Page text:
■ ■ ■ ■
Environmental regulations are also weighing heavily on Saarstahl’s outlook, the company said in its earnings statement for 2011 released on Wednesday May 9.

“The Saarstahl Group is greatly concerned about the further burden placed on it by the energy and climate politics in Germany and the EU, as well as the planned EU guidelines for [the carbon] emission trade,” the company said.

Saarstahl noted its own economic and environmental concerns as it reported earnings before interest, taxes, depreciation and amortisation (Ebitda) for 2011 of €354 million ($460 million).

While the results were down by 36% from the €553 million posted for 2010, Saarstahl noted changes in Germany’s accounting procedures.

“The very good result for 2010 was affected by high income from investment and the positive effects of changes in the accounting regulations,” the company said.

Group revenues rose by 16.4% to €2.67 billion from €2.3 billion, Saarstahl noted.

“Germany continues to be Saarstahl’s most important sales market but, in 2011, it was possible to increase exports to third-party countries (Nafta, Asia and the rest of the world),” the company said.
■ ■ ■ ■
Dataset section:
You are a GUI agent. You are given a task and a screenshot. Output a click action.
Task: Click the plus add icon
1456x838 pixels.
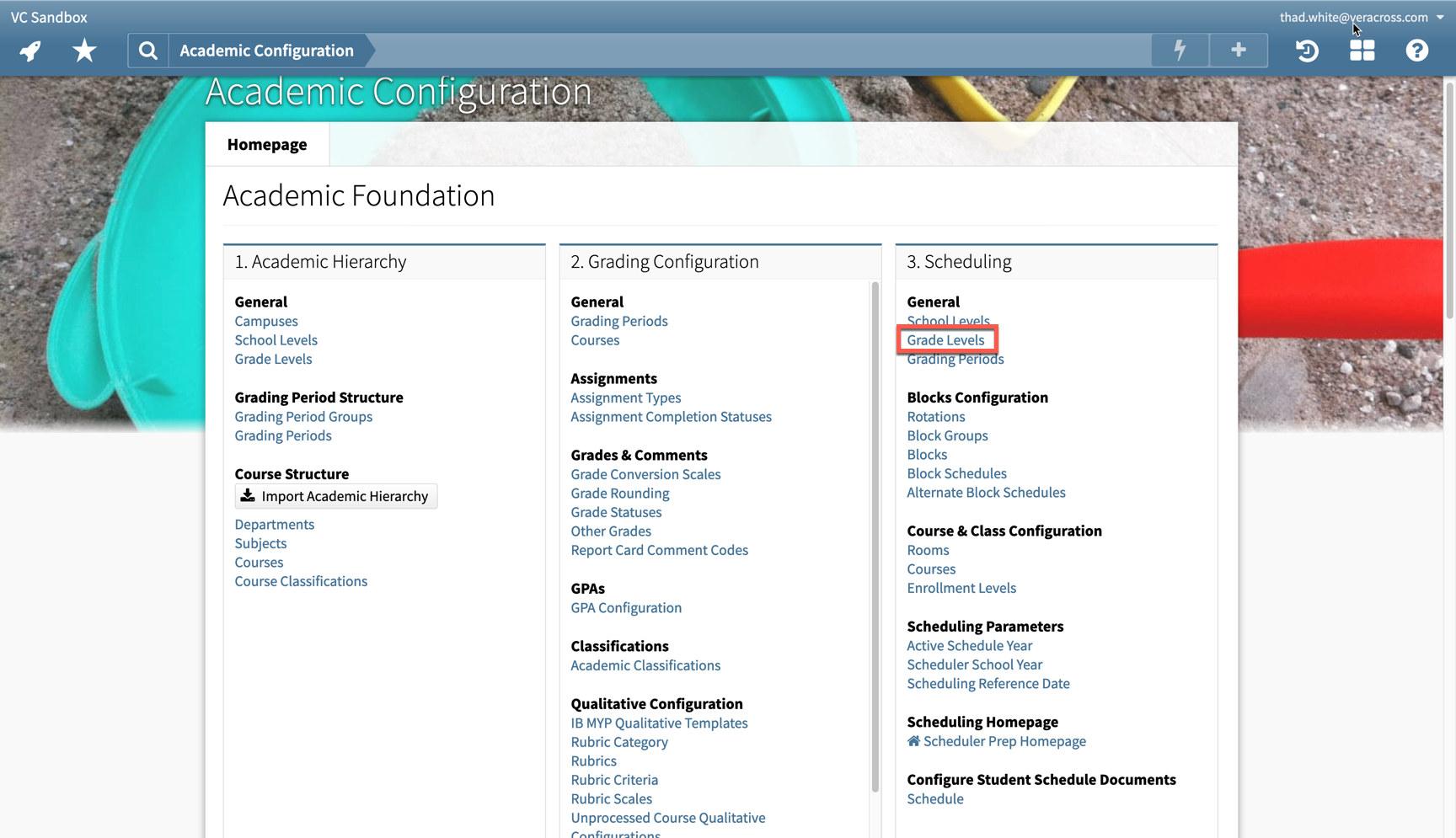click(x=1238, y=51)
■ ■ ■ ■
Challenge A:
Answer these from the Saarstahl earnings article, one line each:
(i) What Ebitda did Saarstahl report for 2011?
(ii) How much Ebitda did the company post for 2010?
(iii) Which country does the company call its most important sales market?
Challenge B: Render this sentence from the Saarstahl earnings article in Spanish: "Group revenues rose by 16.4% to €2.67 billion from €2.3 billion, Saarstahl noted."
Challenge C: Carry the Saarstahl earnings article forward from its final sentence.

Result A:
(i) €354 million ($460 million)
(ii) €553 million
(iii) Germany

Result B: Los ingresos del grupo aumentaron un 16,4 % hasta 2.670 millones de euros desde 2.300 millones de euros, señaló Saarstahl.

Result C:
Saarstahl’s investments for 2011 totalled €122 million, more than double the €56 million that it undertook for 2010.

“The emphasis was on concluding the modernisation of the bar steel centre in Nauweiler and new construction of secondary metallurgy,” the company said. 

Saarbrucken-headquartered Saarstahl in southwest Germany has production sites in Neunkirchen, Burbach and Völklingen, which can produce a total of 2.66 million tpy of low-carbon and alloyed long products, including bloom, billet, rebar, wire rod, merchant bar and beams.

The company also produces forged products at its Völklingen site for the automotive, aerospace, nuclear and conventional energy sectors.